Paul Fort (Canzone du vrai de vrai / Portraits sur le sable)

Métro

 

 

 

 

… / …

 

 

       Le Monsieur. — On peut toujours dérailler, jeune homme, oui, maintenant je sais que que n’importe qui peut dérailler, n’importe quand. Moi qui suis un vieil homme, moi qui croyais connaître le monde et la vie aussi bien que ma cuisine, patatras, me voici hors du monde, à cette heure qui n’en est pas une, sous une lumière étrangère, avec surtout l’inquiétude de ce qui se passera quand le premier métro passera, et que les gens ordinaires comme je l’étais envahiront cette station ; et moi, après cette première nuit blanche, il va bien me falloir sortir, traverser la grille enfin ouverte, voir le jour alors que je n’ai pas vu la nuit. Et je ne sais rien maintenant de ce qui va se passer, de la manière dont je verrai le monde et dont le monde me verra ou ne me verra pas. Car je ne saurai plus ce qui est le jour et ce qui est la nuit, je ne saurai plus quoi faire, je vais tourner dans ma cuisine à la recherche de l’heure et tout cela me fait bien peur, jeune homme.

       Zucco. — Il y a de quoi avoir peur, en effet.

       Le Monsieur. — Vous bégayez, très légèrement ; j’aime beaucoup cela. cela me rassure.
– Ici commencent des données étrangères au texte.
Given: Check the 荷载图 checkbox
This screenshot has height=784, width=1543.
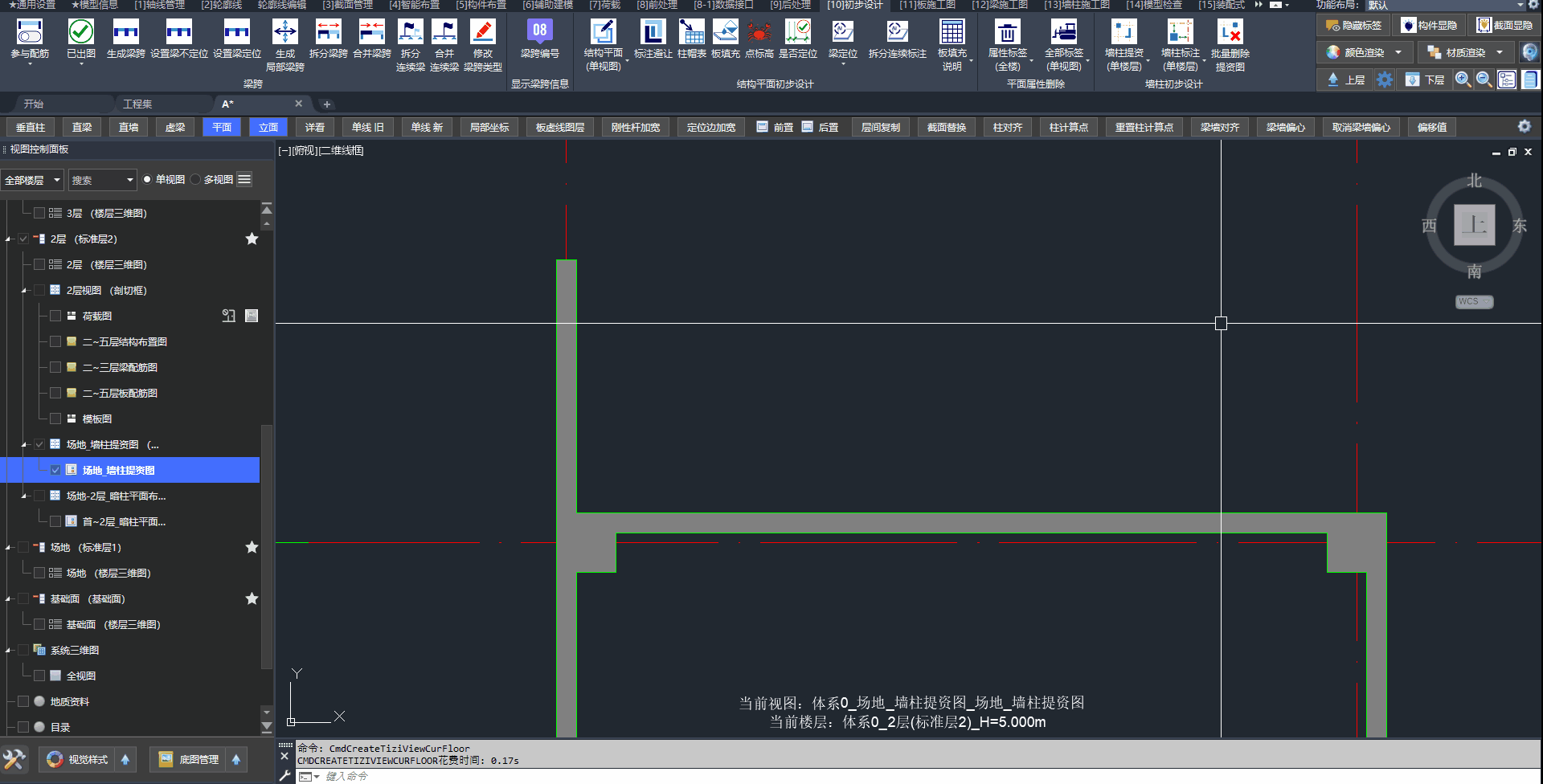Looking at the screenshot, I should (55, 316).
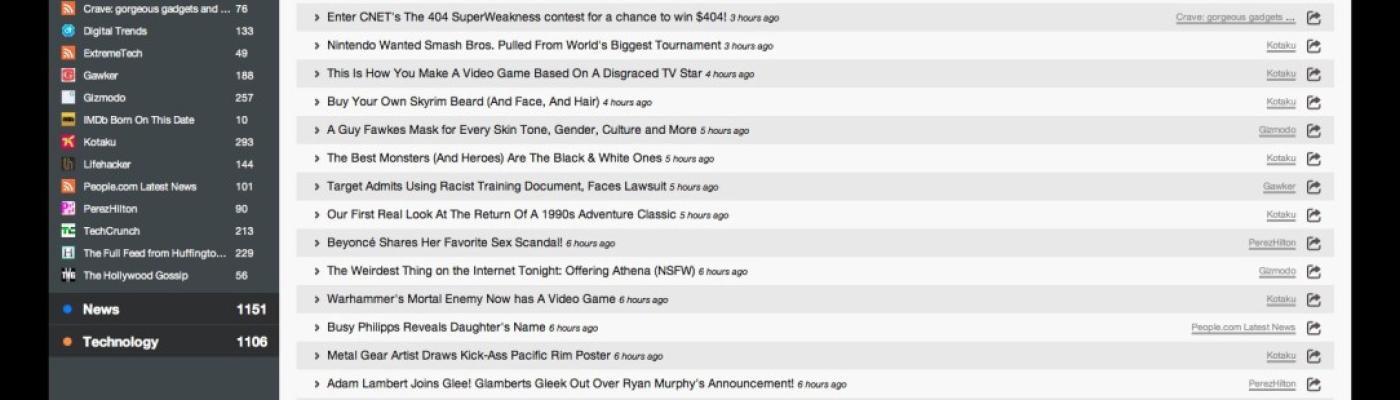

Aidez-moi, à l’heure où le bruit envahira ce lieu. aidez-moi, accompagnez le vieil homme perdu que je suis, jusqu’à la sortie ; et au-delà, peut-être.

 

 

       Les lumières de la station se rallument.

       Zucco aide le vieux monsieur à se lever et l’accompagne.

       Le premier métro passe.

Bernard-Marie Koltès / Roberto Zucco (extrait scène VI - Métro)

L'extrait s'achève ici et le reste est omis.